$$\int \sqrt{x}\log_2(x) \, dx$$
Integral of Square root of x times log base 2 of x dx.
$$\int \sqrt{x}\log_2(x) \, dx$$
Integral of Square root of x times log base 2 of x dx.

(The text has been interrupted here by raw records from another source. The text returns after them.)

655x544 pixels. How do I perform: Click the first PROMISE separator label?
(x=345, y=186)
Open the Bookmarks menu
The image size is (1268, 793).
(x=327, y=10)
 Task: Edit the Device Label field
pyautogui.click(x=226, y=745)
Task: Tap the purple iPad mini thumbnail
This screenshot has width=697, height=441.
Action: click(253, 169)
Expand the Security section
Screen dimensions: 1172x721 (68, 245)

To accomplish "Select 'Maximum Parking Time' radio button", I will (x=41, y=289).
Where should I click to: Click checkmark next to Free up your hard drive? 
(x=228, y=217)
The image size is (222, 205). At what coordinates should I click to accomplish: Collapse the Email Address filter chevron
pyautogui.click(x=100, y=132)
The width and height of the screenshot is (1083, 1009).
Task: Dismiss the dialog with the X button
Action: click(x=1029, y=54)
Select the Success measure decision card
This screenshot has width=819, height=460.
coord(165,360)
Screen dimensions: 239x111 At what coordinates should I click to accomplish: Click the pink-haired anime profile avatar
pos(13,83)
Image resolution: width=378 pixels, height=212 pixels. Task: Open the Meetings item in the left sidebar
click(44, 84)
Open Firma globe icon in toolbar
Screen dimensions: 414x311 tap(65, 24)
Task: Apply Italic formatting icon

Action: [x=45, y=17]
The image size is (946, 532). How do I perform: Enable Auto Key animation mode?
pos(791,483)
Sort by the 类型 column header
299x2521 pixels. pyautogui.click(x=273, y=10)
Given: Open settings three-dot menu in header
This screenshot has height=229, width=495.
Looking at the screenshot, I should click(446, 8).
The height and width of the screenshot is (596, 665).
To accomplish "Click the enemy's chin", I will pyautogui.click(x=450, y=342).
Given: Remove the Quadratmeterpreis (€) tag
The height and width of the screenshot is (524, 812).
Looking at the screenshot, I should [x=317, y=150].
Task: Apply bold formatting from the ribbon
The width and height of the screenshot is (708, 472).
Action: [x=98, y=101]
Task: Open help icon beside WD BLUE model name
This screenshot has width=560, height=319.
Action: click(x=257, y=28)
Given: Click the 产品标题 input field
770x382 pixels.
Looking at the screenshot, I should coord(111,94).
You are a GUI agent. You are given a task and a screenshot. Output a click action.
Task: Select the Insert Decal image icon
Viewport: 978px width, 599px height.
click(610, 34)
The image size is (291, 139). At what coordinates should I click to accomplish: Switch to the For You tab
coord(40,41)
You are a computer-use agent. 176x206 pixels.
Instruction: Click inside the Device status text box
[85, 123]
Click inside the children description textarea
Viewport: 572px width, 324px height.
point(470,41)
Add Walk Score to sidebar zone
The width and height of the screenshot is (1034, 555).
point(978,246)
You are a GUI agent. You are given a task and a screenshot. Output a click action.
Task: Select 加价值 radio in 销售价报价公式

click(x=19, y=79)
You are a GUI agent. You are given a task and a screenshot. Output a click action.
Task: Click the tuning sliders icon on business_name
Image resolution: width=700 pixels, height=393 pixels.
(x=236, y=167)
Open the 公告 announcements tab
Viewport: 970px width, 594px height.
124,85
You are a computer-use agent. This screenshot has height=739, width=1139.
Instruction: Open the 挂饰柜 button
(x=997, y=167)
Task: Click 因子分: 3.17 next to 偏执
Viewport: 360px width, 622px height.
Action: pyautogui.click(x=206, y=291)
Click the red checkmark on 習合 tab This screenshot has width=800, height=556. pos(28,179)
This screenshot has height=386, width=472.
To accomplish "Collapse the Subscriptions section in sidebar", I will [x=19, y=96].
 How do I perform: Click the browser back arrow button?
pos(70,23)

First lets change the base of the logarithm $$\log_2(x)=\frac{\log_e(x)}{\log_e(2)}=\frac{\ln(x)}{\ln(2)}$$ So your integral can be reformulated as $$\int\sqrt{x}\log_2(x)\,dx=\int\sqrt{x}\frac{\ln(x)}{\ln(2)}\,dx=\frac{1}{\ln(2)}\int\sqrt{x}\ln(x)\,dx$$ Integrate by parts $$\frac{1}{\ln(2)}\int\sqrt{x}\ln(x)\,dx=\frac{1}{\ln(2)}[\frac{2}{3}x^{3/2}\ln(x)-\frac{2}{3}\int x^{3/2}\cdot\frac{1}{x}\,dx]=\frac{1}{\ln(2)}[\frac{2}{3}x^{3/2}\ln(x)-\frac{4}{9}x^{3/2}+c]$$
If $u=\log_2 x$ then $du= \dfrac {dx} {x\log_e 2}$. If $dv=\sqrt{x}\,dx$ then $v = \dfrac 2 3 x^{3/2}$. So you get \begin{align} & \int u\,dv=vu-\int v\, du = \frac 2 3 x^{3/2}\log_2 x - \int\frac 2 3 x^{3/2}\frac{dx}{x\log_e 2} \\[8pt] = {} & \frac 2 3 x^{3/2}\log_2 x - \frac{2}{3\log_e 2} \int x^{3/2}\frac {dx} x \\[8pt] = {} & \frac 2 3 x^{3/2}\log_2 x - \frac{2}{3\log_e 2} \int x^{1/2}\, dx= \cdots \end{align} Here I used the fact that $x^{3/2}\dfrac 1 x= x^{1/2}$. Strangely, I have found that simple point to be a place where students get stuck after getting everything else right.